Cama de Gato, de Alexandre Stockler (rodado em 2000, mas só agora em cartaz no país), é o primeiro filme de uma espécie de movimento cinematográfico denominado T.R.A.U.M.A (Tentativa de Realizar Algo Urgente e Minimamente Audacioso), criado por jovens cineastas paulistas.

Em manifesto de 1999, os diretores defendiam que “o comércio não é o que justifica a realização de um fim, mas sim seu conteúdo” e propunham-se a “realizar filmes (…) ficcionais de forma mais barata possível, assumindo os problemas de produção e de limitação de orçamento como parte integrante do filme”.

Objetivos que, a princípio, foram atingidos no filme, que custou inacreditáveis R$ 13 mil (outros R$ 80 mil tiveram que ser gastos para convertê-lo para película de cinema) e é pontuado por soluções criativas para limitações técnicas.

Também no que se refere à disputa entre o apelo comercial (que tem transformado boa parte do cinema nacional em “novelões”, em forma e conteúdo) e a intenção de se levantar alguma discussão que valha a pena, Cama de Gato tenta trilhar a segunda opção. Para muita gente, a crueza técnica, a crueldade temática e a violência explícita do filme são, literalmente, intragáveis, como também para muitos patrocinadores.

Ficção e realidade

O filme narra a história de três adolescentes de classe média alta (Caio Blat, Rodrigo Bolzan e Cainan Baladez), cuja rotina é a busca das melhores baladas e drogas. Entre uma festa e outras, “divertem-se” hostilizando travestis e procurando sexo fácil.

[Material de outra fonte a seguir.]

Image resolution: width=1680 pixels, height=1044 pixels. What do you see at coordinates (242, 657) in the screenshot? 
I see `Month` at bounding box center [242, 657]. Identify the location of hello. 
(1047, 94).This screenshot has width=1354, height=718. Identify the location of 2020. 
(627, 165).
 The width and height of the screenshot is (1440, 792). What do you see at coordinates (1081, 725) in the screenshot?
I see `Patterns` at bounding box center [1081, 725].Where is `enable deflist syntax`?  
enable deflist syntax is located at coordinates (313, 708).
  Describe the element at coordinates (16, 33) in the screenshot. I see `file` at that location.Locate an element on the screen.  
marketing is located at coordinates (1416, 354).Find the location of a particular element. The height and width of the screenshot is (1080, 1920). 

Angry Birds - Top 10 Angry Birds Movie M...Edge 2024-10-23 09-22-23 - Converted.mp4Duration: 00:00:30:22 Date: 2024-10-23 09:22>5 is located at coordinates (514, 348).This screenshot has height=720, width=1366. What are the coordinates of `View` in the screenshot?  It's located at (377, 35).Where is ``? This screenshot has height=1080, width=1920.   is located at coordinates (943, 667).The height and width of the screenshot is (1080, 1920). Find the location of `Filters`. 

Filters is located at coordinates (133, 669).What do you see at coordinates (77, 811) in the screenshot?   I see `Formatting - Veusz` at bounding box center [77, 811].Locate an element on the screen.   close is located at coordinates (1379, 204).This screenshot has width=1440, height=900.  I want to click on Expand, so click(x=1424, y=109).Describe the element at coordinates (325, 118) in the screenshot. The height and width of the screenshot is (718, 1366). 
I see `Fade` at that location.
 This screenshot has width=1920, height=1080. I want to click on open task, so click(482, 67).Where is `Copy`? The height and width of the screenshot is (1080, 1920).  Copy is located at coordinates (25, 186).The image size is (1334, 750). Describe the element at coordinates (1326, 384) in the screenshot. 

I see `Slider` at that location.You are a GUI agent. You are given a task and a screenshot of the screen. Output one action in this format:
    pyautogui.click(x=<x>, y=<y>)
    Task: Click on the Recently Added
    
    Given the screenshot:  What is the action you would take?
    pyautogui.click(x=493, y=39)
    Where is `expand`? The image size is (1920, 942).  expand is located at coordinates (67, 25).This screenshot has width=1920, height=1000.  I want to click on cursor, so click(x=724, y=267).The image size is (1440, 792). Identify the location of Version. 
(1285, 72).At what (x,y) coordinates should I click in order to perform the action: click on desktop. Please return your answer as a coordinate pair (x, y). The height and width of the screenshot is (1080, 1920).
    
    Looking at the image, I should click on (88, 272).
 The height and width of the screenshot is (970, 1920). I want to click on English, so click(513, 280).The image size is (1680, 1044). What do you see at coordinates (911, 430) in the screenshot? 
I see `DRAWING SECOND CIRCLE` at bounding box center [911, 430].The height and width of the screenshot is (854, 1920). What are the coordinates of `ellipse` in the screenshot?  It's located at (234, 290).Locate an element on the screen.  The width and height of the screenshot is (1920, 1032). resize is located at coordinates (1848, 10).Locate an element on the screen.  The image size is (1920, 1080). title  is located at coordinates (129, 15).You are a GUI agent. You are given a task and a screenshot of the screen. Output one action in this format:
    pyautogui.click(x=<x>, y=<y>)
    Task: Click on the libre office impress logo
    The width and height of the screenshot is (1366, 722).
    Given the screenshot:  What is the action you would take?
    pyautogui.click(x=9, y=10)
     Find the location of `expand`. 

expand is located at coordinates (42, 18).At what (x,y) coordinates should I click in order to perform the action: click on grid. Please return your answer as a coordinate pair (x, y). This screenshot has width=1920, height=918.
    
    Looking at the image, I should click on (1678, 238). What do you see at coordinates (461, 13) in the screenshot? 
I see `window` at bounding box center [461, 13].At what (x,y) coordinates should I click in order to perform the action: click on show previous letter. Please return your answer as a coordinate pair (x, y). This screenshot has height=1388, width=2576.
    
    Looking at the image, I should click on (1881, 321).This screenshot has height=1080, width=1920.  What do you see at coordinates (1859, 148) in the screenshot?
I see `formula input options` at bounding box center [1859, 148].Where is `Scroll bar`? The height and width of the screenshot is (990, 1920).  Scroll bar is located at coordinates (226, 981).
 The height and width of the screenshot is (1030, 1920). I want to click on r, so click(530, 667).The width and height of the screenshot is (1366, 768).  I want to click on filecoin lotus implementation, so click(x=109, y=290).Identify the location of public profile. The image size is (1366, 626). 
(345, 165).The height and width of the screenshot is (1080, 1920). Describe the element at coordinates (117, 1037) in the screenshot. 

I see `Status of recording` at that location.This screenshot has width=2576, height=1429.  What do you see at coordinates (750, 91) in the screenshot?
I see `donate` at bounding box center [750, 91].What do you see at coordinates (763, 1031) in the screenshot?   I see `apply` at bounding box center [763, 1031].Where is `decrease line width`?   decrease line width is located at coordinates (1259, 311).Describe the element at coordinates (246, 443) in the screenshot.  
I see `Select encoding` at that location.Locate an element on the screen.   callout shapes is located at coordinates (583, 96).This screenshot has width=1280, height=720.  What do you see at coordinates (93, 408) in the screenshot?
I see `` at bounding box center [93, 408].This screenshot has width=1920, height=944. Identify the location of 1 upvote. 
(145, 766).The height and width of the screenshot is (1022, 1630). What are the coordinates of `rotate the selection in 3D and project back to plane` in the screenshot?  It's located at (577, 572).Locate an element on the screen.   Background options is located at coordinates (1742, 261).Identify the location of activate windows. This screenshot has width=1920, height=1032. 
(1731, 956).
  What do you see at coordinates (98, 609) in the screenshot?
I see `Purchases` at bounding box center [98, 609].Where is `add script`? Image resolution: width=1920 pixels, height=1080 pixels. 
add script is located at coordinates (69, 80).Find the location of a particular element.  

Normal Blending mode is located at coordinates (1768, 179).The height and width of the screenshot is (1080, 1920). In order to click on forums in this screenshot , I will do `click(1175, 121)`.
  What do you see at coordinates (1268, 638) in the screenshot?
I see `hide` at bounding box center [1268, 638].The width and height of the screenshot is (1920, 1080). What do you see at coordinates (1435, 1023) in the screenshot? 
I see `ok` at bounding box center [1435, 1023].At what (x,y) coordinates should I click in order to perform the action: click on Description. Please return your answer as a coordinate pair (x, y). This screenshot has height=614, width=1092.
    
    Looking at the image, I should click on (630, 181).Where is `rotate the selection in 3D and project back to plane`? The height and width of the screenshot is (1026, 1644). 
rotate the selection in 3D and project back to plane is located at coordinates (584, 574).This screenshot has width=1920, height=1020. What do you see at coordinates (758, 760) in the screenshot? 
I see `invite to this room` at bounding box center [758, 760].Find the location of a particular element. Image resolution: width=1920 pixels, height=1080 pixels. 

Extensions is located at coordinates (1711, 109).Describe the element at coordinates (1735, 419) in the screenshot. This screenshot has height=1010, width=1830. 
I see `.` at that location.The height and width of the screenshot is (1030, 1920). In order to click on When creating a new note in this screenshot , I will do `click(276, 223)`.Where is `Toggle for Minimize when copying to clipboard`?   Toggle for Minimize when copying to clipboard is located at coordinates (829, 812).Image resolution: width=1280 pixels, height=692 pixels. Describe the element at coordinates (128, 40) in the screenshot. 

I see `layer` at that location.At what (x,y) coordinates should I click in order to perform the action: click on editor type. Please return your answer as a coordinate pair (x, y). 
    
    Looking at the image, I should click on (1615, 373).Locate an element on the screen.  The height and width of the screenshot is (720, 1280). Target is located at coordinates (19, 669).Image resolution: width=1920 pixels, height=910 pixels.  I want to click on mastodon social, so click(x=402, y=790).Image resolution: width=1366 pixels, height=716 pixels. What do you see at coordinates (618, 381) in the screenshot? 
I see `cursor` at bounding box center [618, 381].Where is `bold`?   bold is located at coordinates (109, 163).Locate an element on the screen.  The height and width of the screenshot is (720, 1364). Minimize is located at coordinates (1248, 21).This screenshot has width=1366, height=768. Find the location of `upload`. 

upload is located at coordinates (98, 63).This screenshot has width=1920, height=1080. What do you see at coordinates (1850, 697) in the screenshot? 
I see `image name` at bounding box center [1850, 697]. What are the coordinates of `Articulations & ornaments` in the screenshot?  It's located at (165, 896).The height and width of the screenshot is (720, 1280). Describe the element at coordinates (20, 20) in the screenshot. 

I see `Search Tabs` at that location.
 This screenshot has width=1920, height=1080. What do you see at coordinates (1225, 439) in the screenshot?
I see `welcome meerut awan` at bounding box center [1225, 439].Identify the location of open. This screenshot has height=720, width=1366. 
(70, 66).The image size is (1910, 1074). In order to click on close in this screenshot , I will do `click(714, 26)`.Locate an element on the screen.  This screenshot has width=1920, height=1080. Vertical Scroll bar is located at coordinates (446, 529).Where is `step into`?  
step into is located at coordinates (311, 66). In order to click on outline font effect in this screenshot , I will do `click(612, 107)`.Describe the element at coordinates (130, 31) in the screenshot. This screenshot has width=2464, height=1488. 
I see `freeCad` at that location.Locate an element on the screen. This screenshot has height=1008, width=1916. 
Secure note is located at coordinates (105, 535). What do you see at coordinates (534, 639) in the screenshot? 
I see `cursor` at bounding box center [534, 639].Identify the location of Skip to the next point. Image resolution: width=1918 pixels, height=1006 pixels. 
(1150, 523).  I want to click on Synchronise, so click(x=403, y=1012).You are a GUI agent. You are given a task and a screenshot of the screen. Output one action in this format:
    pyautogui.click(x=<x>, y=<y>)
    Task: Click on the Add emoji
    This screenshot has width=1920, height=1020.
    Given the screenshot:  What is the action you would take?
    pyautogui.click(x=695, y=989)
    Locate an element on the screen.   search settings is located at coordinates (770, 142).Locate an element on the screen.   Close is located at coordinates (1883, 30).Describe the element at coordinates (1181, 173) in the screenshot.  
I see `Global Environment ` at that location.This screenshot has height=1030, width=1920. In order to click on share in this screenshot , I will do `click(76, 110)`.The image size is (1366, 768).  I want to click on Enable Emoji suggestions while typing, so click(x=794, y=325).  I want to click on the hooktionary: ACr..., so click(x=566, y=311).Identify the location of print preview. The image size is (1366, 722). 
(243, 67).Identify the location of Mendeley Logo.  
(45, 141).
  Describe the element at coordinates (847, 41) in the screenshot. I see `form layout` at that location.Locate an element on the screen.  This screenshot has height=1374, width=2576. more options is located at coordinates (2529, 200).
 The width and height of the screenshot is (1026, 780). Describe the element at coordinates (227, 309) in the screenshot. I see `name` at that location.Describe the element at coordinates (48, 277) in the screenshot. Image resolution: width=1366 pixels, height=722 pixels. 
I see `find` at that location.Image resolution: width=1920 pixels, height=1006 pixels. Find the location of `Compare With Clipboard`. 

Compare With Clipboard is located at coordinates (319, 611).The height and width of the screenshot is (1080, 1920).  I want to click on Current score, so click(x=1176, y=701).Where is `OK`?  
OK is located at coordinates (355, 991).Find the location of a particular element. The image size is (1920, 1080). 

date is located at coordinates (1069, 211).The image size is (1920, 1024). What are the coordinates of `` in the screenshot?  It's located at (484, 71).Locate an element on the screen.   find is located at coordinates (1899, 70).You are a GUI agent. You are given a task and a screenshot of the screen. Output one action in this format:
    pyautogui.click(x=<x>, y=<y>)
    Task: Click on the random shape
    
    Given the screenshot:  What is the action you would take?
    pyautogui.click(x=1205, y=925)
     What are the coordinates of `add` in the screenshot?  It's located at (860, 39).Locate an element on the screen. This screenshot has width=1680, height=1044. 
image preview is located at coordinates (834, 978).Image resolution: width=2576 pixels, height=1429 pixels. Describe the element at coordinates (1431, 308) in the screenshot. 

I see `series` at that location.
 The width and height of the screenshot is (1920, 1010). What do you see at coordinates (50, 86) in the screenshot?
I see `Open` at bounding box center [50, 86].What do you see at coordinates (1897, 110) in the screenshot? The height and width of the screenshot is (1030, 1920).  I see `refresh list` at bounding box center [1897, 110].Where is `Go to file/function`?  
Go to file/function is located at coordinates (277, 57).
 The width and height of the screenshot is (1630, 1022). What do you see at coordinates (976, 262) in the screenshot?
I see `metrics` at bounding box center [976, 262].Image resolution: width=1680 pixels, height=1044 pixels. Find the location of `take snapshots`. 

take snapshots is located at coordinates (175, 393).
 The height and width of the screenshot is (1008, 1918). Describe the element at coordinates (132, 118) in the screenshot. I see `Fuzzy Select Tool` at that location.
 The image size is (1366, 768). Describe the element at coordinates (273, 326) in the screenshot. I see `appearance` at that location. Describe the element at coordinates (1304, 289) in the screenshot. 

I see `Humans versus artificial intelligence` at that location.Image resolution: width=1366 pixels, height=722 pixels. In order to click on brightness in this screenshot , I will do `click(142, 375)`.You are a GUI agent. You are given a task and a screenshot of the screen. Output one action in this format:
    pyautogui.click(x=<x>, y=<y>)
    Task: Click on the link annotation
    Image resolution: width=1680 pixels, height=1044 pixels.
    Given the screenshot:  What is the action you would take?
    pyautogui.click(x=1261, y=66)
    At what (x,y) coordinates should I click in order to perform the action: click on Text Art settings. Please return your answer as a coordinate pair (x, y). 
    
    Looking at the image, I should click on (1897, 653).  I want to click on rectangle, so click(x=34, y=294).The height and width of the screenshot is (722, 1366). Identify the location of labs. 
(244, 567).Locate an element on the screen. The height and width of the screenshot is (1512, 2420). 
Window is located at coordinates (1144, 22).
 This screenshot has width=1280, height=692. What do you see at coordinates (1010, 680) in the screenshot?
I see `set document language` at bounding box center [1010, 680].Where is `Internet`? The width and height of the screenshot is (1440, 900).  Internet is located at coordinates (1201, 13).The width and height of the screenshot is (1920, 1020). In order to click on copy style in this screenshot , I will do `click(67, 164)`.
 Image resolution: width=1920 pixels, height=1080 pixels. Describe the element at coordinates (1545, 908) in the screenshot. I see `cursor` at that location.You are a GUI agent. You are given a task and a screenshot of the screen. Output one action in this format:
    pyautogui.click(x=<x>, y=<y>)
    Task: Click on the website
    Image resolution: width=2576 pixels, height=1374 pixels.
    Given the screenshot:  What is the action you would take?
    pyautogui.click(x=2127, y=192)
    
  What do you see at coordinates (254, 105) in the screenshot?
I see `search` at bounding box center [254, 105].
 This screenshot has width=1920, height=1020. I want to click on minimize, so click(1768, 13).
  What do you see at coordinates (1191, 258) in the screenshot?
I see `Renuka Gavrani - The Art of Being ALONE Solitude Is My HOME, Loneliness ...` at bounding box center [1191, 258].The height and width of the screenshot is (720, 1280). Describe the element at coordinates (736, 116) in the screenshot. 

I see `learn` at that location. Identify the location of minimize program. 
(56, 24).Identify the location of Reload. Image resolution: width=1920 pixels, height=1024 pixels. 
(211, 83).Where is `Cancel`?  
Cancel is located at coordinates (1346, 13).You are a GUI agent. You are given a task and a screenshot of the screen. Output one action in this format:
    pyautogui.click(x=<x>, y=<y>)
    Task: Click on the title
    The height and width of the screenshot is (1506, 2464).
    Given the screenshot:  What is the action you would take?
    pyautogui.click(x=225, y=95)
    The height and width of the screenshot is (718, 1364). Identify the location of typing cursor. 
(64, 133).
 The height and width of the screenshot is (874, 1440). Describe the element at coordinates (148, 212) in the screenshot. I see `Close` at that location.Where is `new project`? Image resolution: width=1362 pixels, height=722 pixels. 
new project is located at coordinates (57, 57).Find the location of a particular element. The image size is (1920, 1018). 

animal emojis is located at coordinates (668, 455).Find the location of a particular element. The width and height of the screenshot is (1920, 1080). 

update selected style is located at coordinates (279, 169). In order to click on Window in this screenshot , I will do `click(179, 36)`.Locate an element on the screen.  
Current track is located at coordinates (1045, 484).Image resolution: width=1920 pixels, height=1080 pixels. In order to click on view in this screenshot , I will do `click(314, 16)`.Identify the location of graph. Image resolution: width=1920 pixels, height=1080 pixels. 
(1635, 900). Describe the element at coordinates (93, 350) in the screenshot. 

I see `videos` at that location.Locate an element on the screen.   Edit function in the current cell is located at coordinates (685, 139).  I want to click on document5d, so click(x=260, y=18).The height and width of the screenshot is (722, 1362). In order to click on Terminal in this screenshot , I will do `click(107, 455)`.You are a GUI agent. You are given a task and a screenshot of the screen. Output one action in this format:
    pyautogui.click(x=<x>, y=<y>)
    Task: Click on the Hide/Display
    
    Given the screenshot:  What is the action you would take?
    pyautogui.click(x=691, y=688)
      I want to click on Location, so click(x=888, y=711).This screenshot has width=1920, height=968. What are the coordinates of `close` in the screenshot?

Uma das aventuras acaba em tragédia (a morte de uma garota após uma cena violen-tíssima de sexo) e desencadeia uma sucessão de fatos que aprisionam os jovens na tal “cama de gato”, armada pela mediocridade que escolheram.

Se não bastassem as cenas e os absurdos diálogos que demonstram o vazio destes representantes da fina flor da classe média, o que mais tem “chocado” espectadores é que as atitudes e opções são determinadas por depoimentos reais de jovens nas baladas paulistanas, destilando abomináveis pérolas como a malufista “estupra mas não mata” ou “eu queimava mesmo”, sobre assassinatos de indígenas e moradores de rua.

Comparado por alguns a Laranja Mecânica, clássico de Stanley Kubrick sobre a violência juvenil, o filme tem levantado muita polêmica. Mas merece ser visto, apesar de suas debilidades e contradições, também no que se refere ao conteúdo. Particularmente, em relação ao seu final. Para não estragar a surpresa, basta dizer que, tanto na ficção quanto na realidade, na cama de gato da classe média, sempre há uma válvula de escape.